Fourth, the Rasana case combines the elements not only of rape, kidnapping, illegal imprisonment and so on, but at a fundamental level it lays bare the blatant abuse of power by local state officials. In this case, Deepak Khajuria (the Special Police Officer and one of the rapists), Tilak Raj (Head Constable) and Anand Dutta (Sub-Inspector) took payments from Sanji Ram (a main accused) and conducted an incomplete and botched investigation, tampered with evidence, and coached a juvenile witness into giving false testimony.

How can India protect its women and minors when the state that is charged with protecting them, and the society that surrounds them, does not believe that they are worthy of protection? And, can a state that has itself committed sexual crimes in Manipur and Kashmir in the name of protecting the integrity of India, truly give justice to victims of sexual assault? How can so many Indians ask for justice for the Rasana victim, while simultaneously supporting the army’s actions in Kashmir, which have not once, but several times led to sexual assault and rape of local women.

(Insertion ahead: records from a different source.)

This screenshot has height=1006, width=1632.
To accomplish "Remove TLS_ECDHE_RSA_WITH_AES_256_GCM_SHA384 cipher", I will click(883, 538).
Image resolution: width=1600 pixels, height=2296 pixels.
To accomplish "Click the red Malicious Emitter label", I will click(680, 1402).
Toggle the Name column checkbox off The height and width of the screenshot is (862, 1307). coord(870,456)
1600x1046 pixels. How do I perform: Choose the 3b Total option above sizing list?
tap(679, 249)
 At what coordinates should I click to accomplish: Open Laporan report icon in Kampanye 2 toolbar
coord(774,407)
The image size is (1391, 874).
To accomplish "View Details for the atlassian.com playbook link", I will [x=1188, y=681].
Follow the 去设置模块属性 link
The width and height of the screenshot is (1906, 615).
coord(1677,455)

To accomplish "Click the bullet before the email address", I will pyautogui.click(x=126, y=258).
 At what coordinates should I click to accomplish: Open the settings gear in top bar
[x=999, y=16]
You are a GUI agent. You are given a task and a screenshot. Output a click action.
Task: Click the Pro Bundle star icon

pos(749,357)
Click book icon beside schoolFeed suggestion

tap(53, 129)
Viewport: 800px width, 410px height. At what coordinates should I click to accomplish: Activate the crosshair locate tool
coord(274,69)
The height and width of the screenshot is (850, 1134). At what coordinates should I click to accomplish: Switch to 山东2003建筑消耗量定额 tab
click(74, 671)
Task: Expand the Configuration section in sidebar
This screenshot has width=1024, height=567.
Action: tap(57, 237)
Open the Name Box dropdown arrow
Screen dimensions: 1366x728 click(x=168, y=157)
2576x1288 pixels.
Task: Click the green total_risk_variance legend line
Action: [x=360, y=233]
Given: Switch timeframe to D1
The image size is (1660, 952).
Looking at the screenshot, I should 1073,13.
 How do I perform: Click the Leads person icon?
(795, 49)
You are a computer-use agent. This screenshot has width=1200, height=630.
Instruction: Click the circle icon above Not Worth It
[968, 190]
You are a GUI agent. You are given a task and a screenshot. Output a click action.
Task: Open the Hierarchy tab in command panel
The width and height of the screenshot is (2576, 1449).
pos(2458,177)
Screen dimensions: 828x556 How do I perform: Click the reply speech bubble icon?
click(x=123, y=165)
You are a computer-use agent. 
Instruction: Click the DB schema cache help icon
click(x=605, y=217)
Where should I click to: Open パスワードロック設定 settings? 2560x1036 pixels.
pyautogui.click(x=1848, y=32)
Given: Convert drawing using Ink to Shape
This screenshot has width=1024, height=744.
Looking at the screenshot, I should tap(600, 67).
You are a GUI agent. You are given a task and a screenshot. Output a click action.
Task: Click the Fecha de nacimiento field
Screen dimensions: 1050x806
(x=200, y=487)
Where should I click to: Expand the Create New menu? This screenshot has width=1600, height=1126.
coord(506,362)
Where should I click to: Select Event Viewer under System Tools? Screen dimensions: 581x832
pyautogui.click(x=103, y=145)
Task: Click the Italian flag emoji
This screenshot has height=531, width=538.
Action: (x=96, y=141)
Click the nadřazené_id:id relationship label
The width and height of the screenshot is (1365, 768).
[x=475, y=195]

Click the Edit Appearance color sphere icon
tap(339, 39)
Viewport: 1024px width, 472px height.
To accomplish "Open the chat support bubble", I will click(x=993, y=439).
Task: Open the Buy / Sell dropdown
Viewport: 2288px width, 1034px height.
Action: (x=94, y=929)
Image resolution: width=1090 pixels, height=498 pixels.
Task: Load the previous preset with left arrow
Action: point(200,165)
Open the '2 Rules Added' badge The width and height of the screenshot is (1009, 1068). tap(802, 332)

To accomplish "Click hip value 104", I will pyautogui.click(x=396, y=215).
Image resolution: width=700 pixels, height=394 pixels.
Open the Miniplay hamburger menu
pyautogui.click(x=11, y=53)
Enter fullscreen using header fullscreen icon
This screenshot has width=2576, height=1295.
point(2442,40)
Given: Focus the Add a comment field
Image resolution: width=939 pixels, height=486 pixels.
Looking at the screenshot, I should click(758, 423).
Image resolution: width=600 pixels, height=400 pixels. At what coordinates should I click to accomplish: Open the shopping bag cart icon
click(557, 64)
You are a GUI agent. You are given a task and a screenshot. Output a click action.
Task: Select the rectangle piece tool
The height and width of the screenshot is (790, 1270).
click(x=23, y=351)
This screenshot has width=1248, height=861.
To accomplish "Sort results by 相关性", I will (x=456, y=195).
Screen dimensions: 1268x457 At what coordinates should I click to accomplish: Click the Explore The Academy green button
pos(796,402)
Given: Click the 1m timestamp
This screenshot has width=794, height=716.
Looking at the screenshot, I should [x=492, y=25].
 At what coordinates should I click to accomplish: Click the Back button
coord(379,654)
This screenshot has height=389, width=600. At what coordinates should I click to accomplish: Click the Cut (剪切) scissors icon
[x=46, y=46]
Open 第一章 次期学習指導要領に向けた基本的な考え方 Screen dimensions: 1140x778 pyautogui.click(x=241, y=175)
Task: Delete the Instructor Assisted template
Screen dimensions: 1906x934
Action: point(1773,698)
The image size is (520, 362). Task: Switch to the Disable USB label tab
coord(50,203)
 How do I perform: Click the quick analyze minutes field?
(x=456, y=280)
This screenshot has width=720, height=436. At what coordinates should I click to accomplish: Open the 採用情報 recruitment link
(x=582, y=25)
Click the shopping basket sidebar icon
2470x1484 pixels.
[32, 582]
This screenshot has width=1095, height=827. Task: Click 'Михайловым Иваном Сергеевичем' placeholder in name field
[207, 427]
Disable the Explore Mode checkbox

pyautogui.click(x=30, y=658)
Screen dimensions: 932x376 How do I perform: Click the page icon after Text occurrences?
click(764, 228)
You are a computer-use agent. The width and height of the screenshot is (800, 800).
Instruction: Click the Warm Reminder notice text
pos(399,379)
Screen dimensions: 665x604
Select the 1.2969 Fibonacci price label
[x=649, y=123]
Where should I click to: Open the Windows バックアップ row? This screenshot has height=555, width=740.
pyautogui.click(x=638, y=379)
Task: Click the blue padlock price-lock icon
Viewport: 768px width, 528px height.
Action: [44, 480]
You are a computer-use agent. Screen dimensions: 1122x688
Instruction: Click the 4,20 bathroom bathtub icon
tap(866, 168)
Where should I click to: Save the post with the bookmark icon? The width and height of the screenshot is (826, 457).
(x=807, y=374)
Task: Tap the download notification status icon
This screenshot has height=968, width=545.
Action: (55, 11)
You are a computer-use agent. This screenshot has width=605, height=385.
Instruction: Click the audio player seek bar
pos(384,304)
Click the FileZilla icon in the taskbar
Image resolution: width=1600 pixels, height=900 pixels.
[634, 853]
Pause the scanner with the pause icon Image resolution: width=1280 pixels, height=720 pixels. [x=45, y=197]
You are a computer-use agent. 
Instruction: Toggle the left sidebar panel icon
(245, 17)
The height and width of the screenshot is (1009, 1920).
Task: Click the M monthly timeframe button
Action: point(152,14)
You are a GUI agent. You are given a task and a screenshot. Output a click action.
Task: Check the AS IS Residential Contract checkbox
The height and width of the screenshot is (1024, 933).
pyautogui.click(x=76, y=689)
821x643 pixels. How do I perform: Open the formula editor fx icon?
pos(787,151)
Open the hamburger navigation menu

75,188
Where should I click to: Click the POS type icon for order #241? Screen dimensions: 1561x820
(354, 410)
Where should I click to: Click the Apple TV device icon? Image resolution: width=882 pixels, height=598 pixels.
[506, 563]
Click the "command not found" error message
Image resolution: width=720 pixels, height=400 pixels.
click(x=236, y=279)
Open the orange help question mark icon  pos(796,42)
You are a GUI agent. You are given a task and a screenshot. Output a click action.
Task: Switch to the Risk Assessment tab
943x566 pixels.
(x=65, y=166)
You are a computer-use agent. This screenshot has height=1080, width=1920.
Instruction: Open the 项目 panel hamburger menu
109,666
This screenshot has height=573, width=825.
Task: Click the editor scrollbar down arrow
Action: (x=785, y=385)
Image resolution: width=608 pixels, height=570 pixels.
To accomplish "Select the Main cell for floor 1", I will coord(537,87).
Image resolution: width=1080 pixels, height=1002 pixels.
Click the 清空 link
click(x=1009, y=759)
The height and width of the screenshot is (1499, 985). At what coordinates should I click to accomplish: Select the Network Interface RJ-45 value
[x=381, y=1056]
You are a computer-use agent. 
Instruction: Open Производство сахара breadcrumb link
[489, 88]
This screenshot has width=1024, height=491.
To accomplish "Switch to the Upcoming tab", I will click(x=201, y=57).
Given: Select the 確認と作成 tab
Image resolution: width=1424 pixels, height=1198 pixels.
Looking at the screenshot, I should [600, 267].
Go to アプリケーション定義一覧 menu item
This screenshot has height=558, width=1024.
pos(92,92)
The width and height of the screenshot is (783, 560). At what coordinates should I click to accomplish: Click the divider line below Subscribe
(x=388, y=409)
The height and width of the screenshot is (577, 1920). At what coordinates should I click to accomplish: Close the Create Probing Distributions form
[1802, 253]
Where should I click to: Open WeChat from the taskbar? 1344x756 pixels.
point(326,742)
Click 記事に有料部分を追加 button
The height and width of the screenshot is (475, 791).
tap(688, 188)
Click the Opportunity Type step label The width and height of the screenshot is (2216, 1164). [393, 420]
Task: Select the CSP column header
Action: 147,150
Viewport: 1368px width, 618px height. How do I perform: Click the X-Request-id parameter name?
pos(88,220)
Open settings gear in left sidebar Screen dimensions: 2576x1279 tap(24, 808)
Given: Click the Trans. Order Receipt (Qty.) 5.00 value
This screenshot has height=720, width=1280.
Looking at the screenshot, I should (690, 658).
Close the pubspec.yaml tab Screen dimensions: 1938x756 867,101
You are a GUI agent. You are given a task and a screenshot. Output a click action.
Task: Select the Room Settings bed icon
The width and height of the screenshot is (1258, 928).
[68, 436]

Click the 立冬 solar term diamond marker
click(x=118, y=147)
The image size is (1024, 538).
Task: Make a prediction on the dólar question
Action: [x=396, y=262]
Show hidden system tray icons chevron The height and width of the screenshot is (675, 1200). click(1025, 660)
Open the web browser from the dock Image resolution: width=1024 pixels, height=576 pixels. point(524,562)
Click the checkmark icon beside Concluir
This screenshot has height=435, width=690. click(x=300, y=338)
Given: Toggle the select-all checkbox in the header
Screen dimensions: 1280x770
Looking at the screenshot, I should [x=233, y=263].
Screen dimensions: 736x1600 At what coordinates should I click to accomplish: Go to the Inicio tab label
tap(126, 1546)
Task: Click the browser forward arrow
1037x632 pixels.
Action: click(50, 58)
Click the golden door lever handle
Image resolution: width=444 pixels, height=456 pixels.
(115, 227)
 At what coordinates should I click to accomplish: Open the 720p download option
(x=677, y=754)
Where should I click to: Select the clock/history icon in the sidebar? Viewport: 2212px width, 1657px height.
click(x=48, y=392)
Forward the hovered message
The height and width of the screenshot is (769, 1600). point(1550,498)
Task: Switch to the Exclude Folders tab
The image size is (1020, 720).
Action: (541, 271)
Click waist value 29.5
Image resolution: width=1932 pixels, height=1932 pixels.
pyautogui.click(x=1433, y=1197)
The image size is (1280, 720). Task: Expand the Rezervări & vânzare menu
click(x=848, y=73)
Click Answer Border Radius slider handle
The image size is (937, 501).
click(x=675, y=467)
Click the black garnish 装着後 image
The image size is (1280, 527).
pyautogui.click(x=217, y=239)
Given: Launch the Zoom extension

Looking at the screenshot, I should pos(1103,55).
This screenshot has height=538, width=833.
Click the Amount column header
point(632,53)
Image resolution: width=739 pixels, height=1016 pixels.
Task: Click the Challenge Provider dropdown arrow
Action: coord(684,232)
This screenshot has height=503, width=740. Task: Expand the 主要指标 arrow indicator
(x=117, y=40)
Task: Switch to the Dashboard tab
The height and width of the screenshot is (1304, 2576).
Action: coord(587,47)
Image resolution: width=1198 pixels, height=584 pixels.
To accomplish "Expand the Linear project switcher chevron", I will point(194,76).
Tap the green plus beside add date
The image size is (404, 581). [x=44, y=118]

Decades ago, Frankel and Rao had argued that in India local structures of dominance tended to overwhelm local state power in some states. We can modify this argument to fit contemporary India – state power now collaborates and colludes with local structures of dominance in most states. And this bromance between policemen, politicians, and, rich local men, has virtually ensured that justice is just another tool to safeguard their entitlements.

(Vasundhara Sirnate Drennan is the Director of Research at The Polis Project Inc.)